#### What is required
Below are some records. Write out the line that contains "The height and" and all lines after it, exactly, but not the pictures.

[Dataset entries]

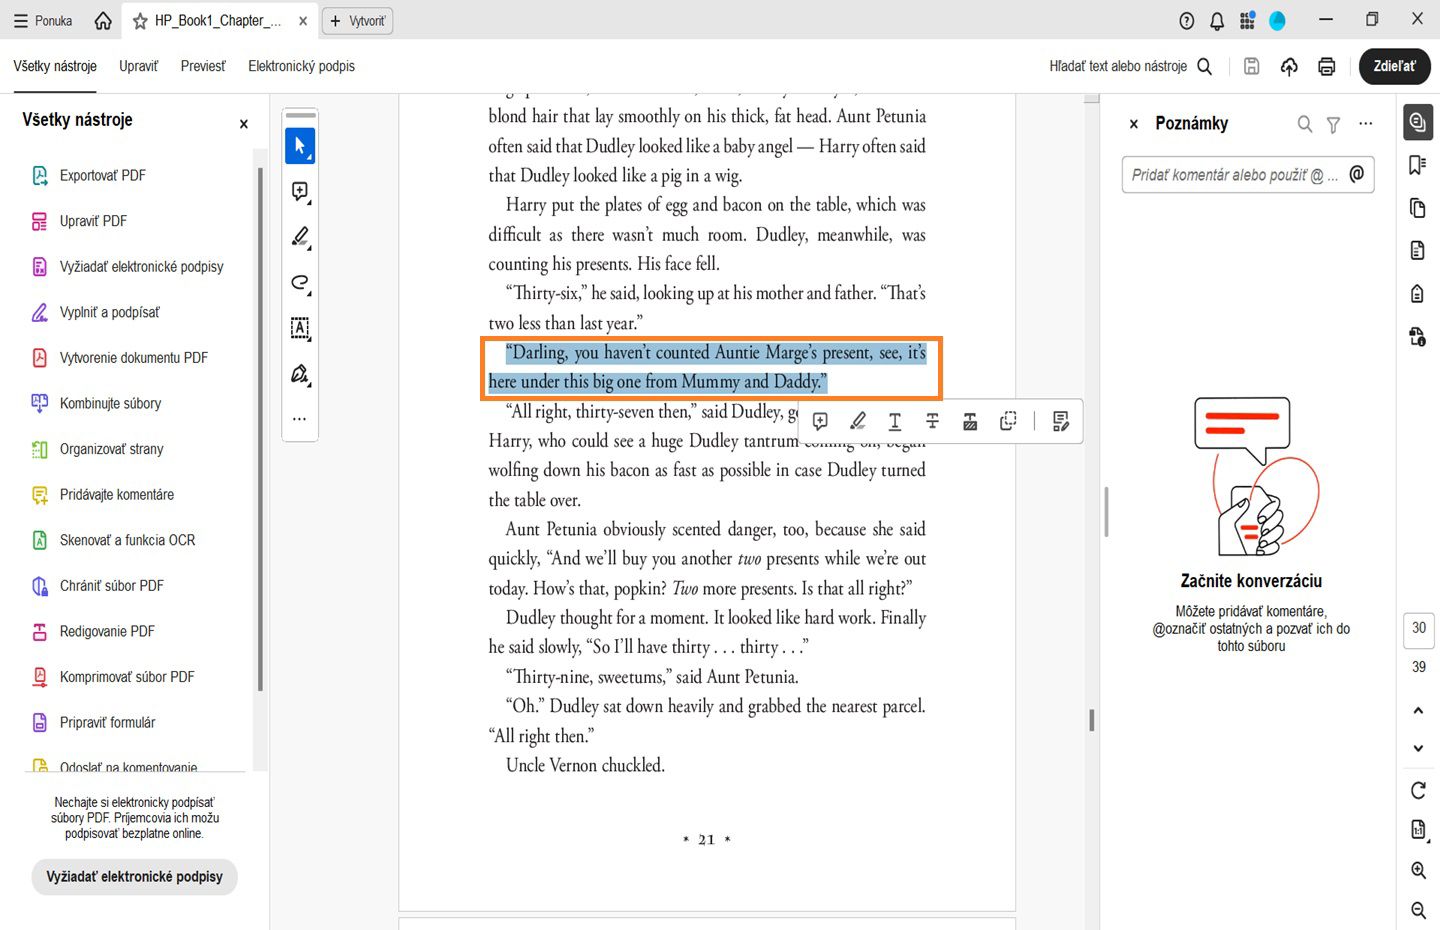Open the Bookmarks panel

coord(1417,165)
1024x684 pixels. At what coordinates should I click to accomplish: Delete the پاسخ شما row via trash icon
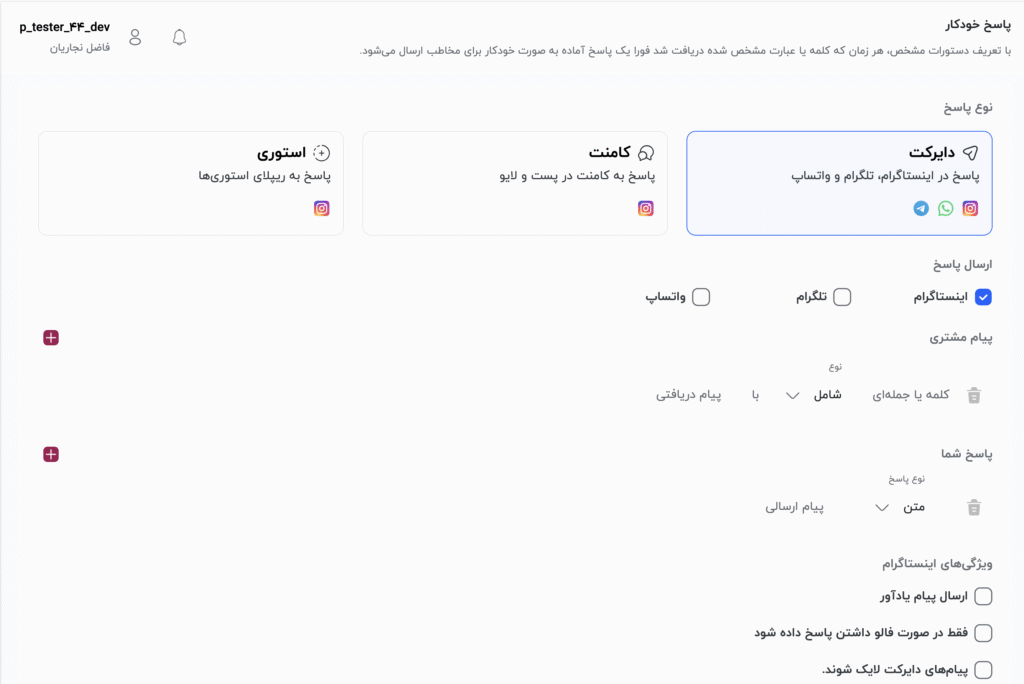975,507
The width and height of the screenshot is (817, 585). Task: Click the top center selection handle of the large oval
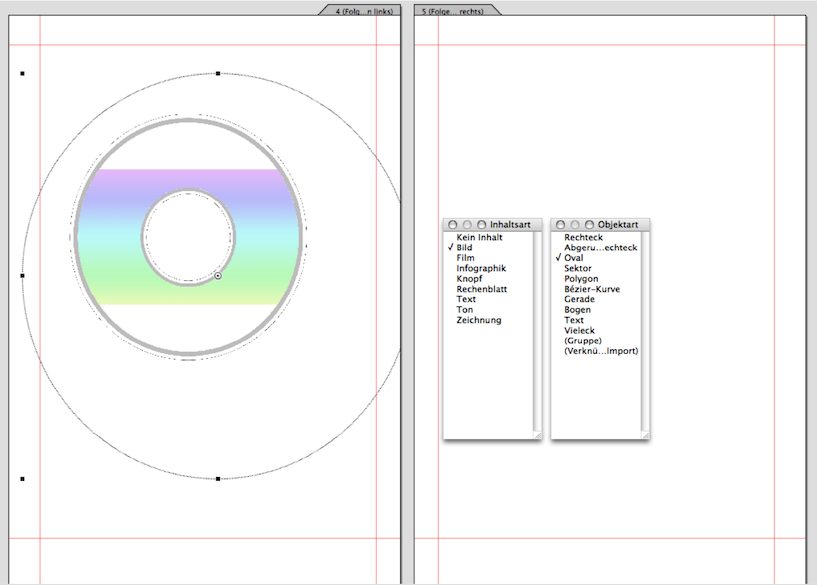tap(218, 73)
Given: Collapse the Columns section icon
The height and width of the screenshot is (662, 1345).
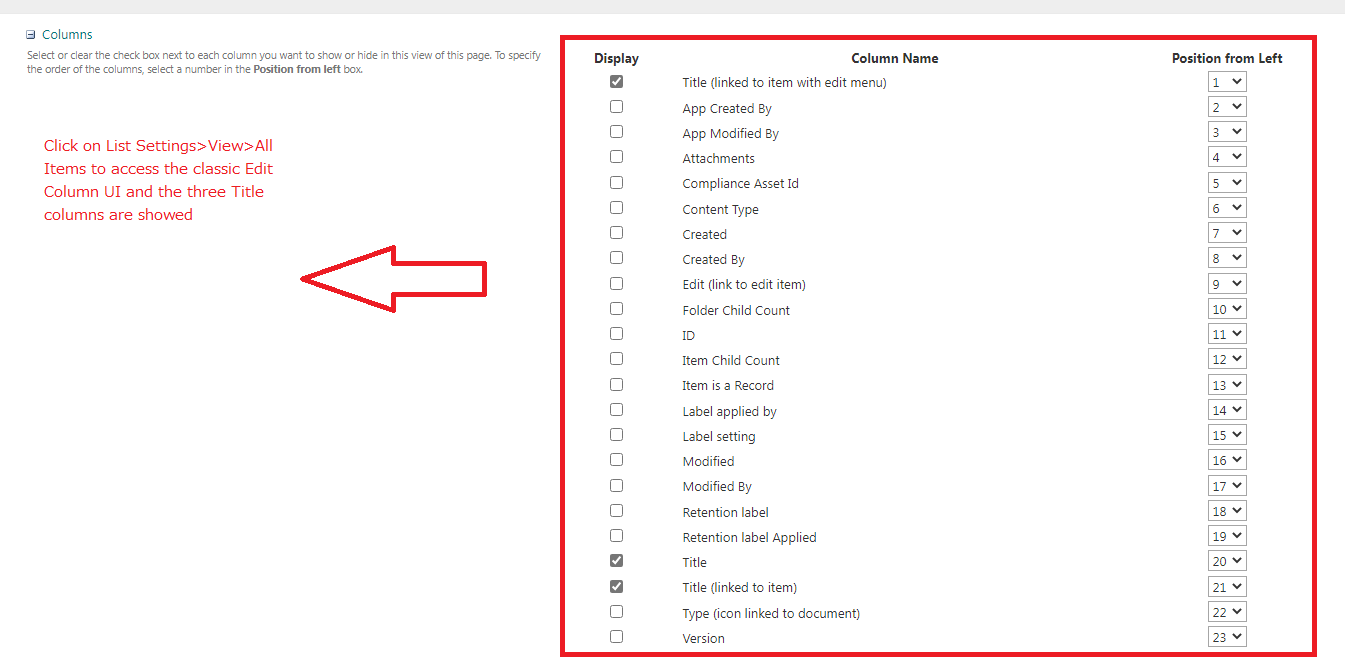Looking at the screenshot, I should tap(31, 35).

#### Output of the task
The height and width of the screenshot is (662, 1345).
Looking at the screenshot, I should tap(31, 35).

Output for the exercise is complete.